Anne Rice made her literary debut in 1976 with “Interview with the Vampire,” and her iconic book is getting a graphic adaptation by Yen Press in “Interview with the Vampire: Claudia’s Story,” due out November 20. The graphic novel can now be preordered, but it’s not Rice’s only work that has made it over into the comics medium. “Servants of the Bones” has been adapted by IDW, and adaptations of “The Wolf Gift” and “Christ the Lord: The Road to Cana” are going to be released. Rice spoke to MTV Geek about her early love of graphic novels, her wish to have more works adapted, and if she might ever pen an original graphic novel.
MTV Geek: Congrats on having “The Wolf Gift” turned into a graphic novel! Can you tell us more about this?
Anne Rice: I’m very excited about that. Its publisher, Yen, which is also the publisher for “Interview with the Vampire: Claudia’s Story,” is just exceptional. They’re doing a kind of fully realized art that I have dreamed of for my graphic novel adaptations. I have never really quite seen it before. I’ve seen good graphic adaptations in the past, but nothing that can compare with them for intricacy and accuracy, and the depth of the adaptation. I’m thrilled that they want to do “The Wolf Gift” now, too. I wish that they would do all my work!
Geek: Was it your idea to do a graphic novel of “Interview”?
Rice: They came up with the idea of doing it from Claudia’s point-of-view. I felt it was quite all right to license them to do that adaptation. It was no different, really, than licensing somebody to do a musical or a movie. I was quite intrigued and willing for them to do it.
Geek: How involved were you in the process of making it?
Rice: They sent me the art all along and I gave feedback. I felt it was all quite faithful.
Geek: Can we talk more about “Servant of the Bones” and your other books getting graphic novel adaptations?
Rice: I thought the “Servant of the Bones” adaptation was great, too. IDW did a fine job on that, and they invited me to the Comic-Con in San Diego to sign. It was a lot of fun. I really loved doing that and I loved all of them and I’d be happy if they did some more things of mine, too.
“Christ the Lord: The Road to Cana” is in the works, and I’m very eager to see that one.
Many of my books have been done in graphic novel form in the past, and those editions are out of print. We do get inquiries and I’m very eager to see it all happen, because I love graphic novels. I think they’re a wonderful form.
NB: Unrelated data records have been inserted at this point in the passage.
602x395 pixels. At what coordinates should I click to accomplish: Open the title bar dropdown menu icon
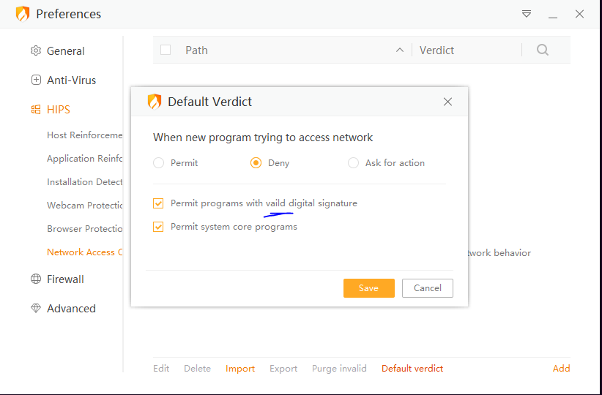[x=527, y=14]
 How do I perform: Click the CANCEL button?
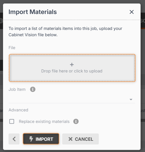(80, 139)
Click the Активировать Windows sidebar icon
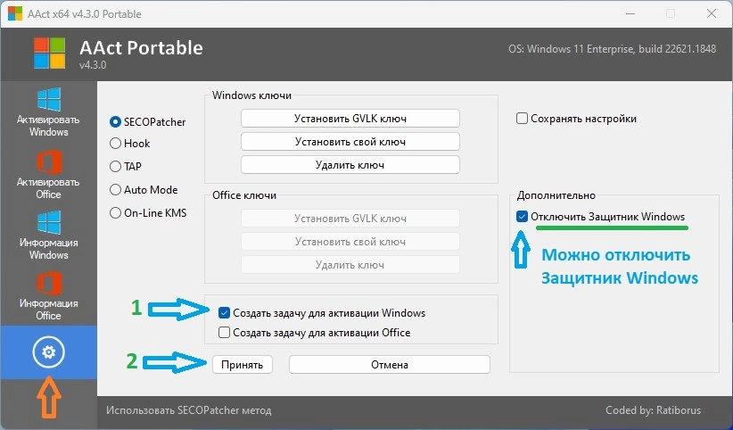Screen dimensions: 733x430 click(x=48, y=100)
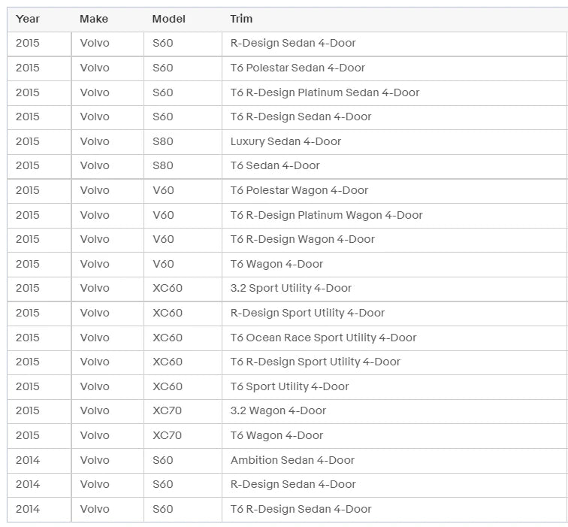The image size is (568, 527).
Task: Select the T6 Polestar Sedan 4-Door trim
Action: pos(298,68)
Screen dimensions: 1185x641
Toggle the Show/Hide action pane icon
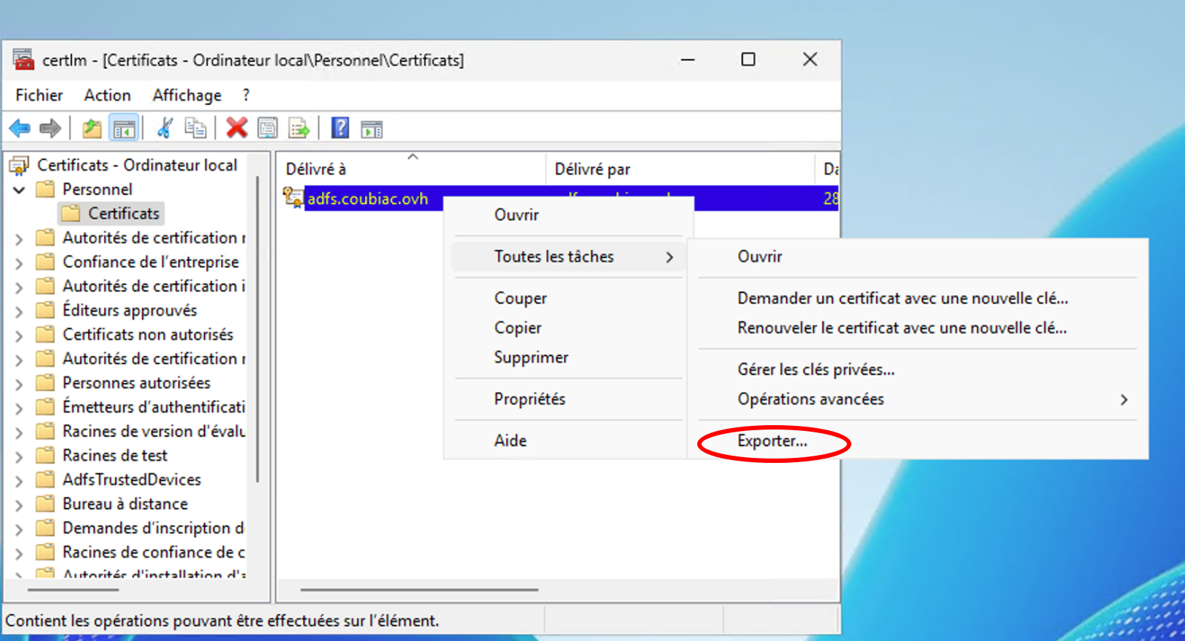click(371, 129)
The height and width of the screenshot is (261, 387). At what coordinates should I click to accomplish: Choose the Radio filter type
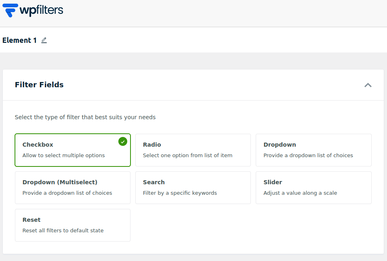click(193, 150)
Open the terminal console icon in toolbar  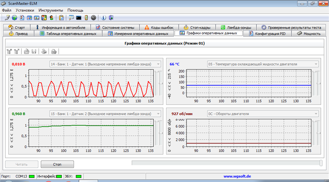[x=79, y=18]
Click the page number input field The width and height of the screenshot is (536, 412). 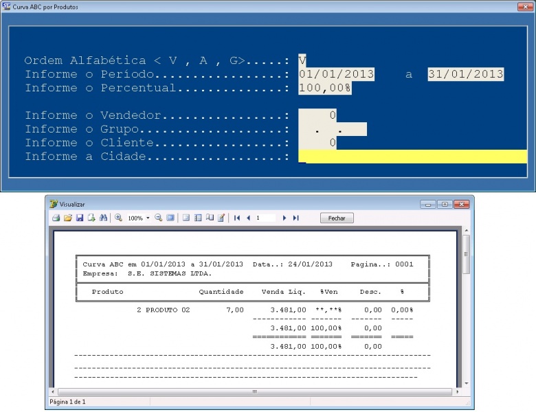pos(266,218)
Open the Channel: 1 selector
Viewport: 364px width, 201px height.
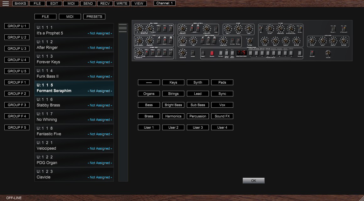(164, 3)
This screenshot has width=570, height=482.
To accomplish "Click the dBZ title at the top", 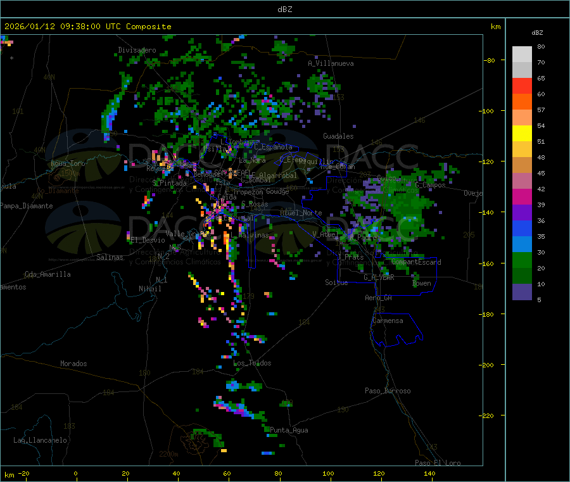I will click(x=284, y=9).
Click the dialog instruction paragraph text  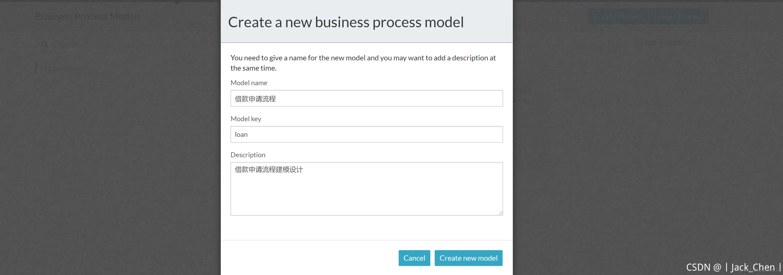point(363,63)
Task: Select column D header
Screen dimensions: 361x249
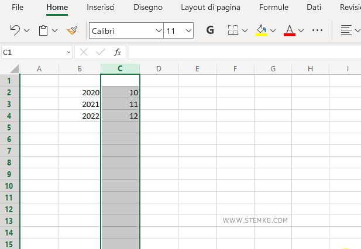Action: (x=159, y=69)
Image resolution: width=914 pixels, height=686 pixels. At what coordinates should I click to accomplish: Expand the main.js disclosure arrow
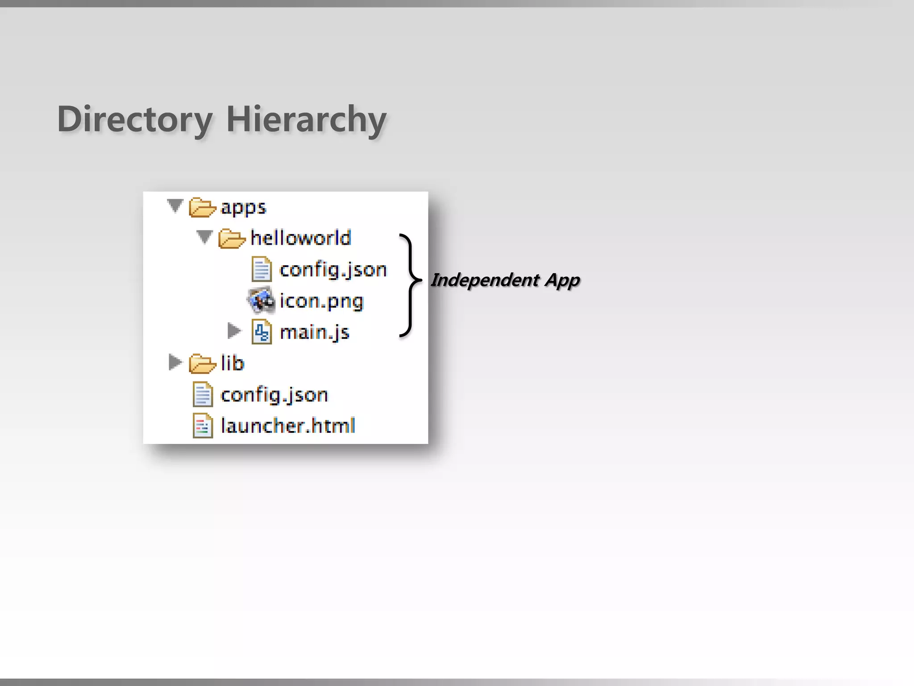click(x=233, y=331)
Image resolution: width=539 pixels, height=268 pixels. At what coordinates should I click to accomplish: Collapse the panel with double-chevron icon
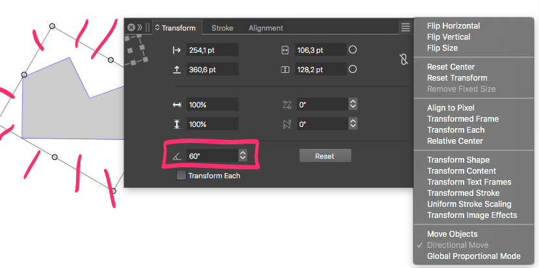(x=139, y=27)
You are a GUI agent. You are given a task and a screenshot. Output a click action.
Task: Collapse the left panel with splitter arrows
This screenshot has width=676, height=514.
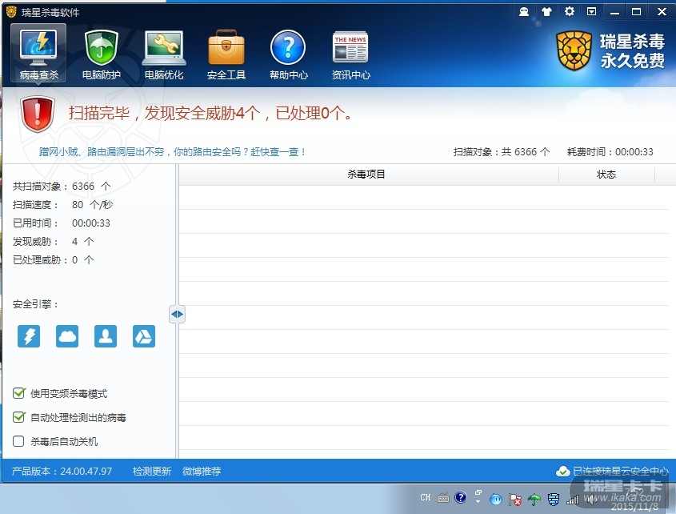pyautogui.click(x=177, y=314)
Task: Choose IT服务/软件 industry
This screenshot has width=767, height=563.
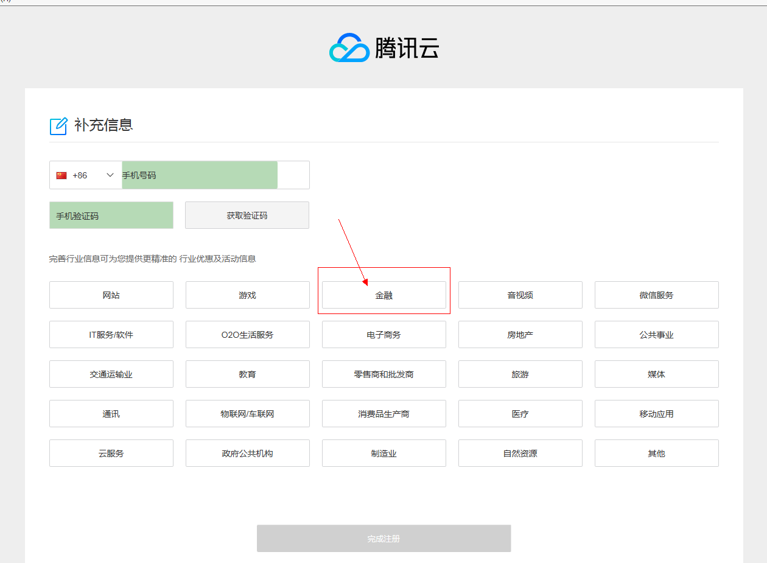Action: [111, 335]
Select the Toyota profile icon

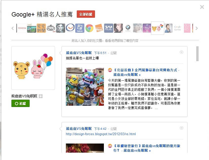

Geek: Do you read many graphic novels?
Rice: I did as a child and I did even as a young adult. I can’t say that I read them a lot now. My life has become so much an Internet life; if I were to go into bookstores and browse, I probably would buy more of them and pore over them. But I don’t do that anymore. Everything is done on the Internet. If I happen on some exciting graphic novel, I’ll certainly buy it.
But I do love them. I used to collect children’s books — interesting graphic-novel-form children’s books. I remember buying one for my son that was “Around the World in Eighty Days” in graphic novel form. And I thought it was great. Of course he had all the “Tin-Tin” books, which are similar. But then he grew up and moved away, and I stopped browsing in bookstores for all kinds of interesting things. [laughing] I wish I could get back to that.
Geek: When you say you’ve always wanted to turn these into graphic novels, does that mean when you were first writing these books you pictured them in that form, too?
Rice: Yeah. Yeah, I always thought that was a very exciting idea. I grew up reading the Classic Comics. I was very, very influenced by them. I remember the pictures and the words and the captions, all of that from the comic book of “Jane Eyre.” I always thought it was an amazing form. I was excited by it. It didn’t stop me from going on and reading the books. “Jane Eyre” was one of the first complete novels I ever read. But I was always excited by that form and how it could pictorially interpret the novel.
I would love it if my books were illustrated right now, if the hardcovers had illustrations, like “The Strand Magazine” had for Sherlock Holmes. I would love that. I would so love that. I have tried many times to get my publisher interested in that, but it’s a bit of an unwieldy idea.
Geek: Have you thought of doing an original graphic novel?
Rice: I have. I just haven’t got there yet. It’s a lovely idea. If it turned out that next door there [laughing] were a couple of artists and graphic novel people who came over here and said, “Do you want to do something?” I would love it.
Anything I really get into, I generally do as a full, hardcover novel. That’s the problem. You know what I mean? People will say, “Do you have an idea for this? Do you have an idea for that?” And the truth is, if I really get into it, I’ll make it into a novel. “The Wolf Gift” happened that way. It started as a TV treatment. Then I got into it and I thought, “Wow, I’m going to do this. It’s going to be a novel.” And so there I was writing to my agent, saying, “Forget that treatment. The novel’s coming your way.”
That happens to me a lot, so that’s why I don’t develop things to be original graphic novels. Because it ends up being a full novel and then someone else comes in and adapts it. When you’re writing a hardcover novel, you’re totally in control. You’re the art director, you’re every actor in the cast, you’re the set designer. So I always go back to where I’m most comfortable and that’s just writing a novel.